The experience of traumatic events that threaten severe injury to the self or others can have long-term psychological and psychiatric consequences.  In civilian life and in politically stable democracies, the traumatic events are likely to be assaults, kidnappings, acts of terrorism, fires, rapes, major road traffic or other accidents and natural disasters. 

After such events it is not unusual for people who initially responded with fear, helplessness or horror to experience some anxiety, poor sleep and avoidance of similar situations for some days.  These tend to resolve quickly in most people, but some trauma victims develop persistent and intrusive symptoms that can be long lasting and impair (often severely) day to day functioning. 

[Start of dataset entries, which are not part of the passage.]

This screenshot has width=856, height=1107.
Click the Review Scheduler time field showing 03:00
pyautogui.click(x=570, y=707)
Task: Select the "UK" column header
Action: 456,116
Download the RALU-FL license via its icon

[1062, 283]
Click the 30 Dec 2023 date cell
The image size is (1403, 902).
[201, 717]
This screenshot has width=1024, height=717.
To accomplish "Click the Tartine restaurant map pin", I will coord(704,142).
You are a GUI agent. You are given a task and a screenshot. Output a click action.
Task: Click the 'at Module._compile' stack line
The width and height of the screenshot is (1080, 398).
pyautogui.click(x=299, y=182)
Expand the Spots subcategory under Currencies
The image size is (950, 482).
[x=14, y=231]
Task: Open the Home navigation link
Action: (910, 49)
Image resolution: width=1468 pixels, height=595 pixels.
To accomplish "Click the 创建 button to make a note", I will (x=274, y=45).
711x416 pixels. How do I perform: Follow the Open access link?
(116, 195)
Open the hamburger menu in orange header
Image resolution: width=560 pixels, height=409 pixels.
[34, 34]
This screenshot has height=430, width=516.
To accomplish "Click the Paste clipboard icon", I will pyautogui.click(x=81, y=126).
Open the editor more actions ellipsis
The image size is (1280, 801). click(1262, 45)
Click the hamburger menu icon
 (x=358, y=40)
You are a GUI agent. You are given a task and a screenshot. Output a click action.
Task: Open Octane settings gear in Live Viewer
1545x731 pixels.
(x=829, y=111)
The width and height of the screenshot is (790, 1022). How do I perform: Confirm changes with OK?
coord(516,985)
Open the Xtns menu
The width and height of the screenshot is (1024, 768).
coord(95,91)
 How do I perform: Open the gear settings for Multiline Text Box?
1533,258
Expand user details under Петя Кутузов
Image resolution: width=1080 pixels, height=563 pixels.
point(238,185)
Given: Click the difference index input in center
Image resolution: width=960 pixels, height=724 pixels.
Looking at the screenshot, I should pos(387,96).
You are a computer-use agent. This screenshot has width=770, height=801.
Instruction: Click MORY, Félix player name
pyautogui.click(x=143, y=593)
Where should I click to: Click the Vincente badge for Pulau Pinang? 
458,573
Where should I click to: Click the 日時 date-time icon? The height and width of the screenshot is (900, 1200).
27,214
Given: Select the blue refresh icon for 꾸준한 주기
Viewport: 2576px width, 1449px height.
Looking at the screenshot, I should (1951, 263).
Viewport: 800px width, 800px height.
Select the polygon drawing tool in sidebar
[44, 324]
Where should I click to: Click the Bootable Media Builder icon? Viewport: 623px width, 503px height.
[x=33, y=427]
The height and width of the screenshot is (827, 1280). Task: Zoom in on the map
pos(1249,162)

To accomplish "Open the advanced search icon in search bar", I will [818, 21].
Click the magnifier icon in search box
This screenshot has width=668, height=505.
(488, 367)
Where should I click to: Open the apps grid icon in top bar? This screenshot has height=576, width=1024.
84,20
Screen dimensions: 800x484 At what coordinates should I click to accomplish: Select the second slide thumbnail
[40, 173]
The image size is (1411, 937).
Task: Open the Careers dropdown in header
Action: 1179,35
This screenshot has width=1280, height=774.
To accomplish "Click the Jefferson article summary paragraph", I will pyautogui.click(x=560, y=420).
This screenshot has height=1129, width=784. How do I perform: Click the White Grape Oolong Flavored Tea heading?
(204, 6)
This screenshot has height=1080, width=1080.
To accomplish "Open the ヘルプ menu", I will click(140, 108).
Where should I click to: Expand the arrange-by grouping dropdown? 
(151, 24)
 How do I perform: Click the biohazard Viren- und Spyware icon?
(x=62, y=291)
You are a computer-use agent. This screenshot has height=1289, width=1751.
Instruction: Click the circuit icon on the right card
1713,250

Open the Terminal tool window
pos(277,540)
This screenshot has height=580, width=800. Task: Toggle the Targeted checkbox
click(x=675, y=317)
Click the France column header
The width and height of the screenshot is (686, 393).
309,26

These symptoms include persistent re-experience of the events (flashbacks or dreams), avoidance and numbing (intense anxiety and arousal when exposed to trauma cues, a sense of foreshortened future, decreased interest in life) and increased arousal.  The full syndrome is known as post traumatic stress disorder.

Dr Andrea Malizia, who is leading the study, said: “Some symptoms of this disorder have been known for centuries, being described, for example, by Samuel Pepys after the Great Fire of London in 1666.  The current symptoms clusters have also been well documented for at least 100 years in war.  However, interest in the syndrome was sharpened by the large number of US Vietnam veterans who experienced PTSD, many of whom had significant adjustment problems because of it. 

“PTSD was formally categorised in classifications of psychiatric disorder in the early 1980s and there has been much interest in its causation and treatment since.  The course of PTSD is often long lasting or chronic and it is often accompanied by alcohol or substance misuse and depression and results in significant disability.

“We hope that this study will increase our understanding of PTSD and ultimately result in new treatment strategies.”

If you are male and interested in taking part in the study, please contact Dr Srivastava or Mrs Rich on 0117 9282778 or e-mail study-info@bristol.ac.uk

The £18.75 million Dorothy Hodgkin Building, which houses the University of Bristol's stress research centre, was opened in 2004.  It contains state-of-the-art labs for 120 researchers, working on radical new approaches to the treatment of stress-related illness, psychiatric disorders, Alzheimer’s disease and hormone problems. 

Bristol University has an international reputation in the field of neuroendocrinology, and the new building allows research teams to join forces on a single site with the space they need and facilities of the highest standard.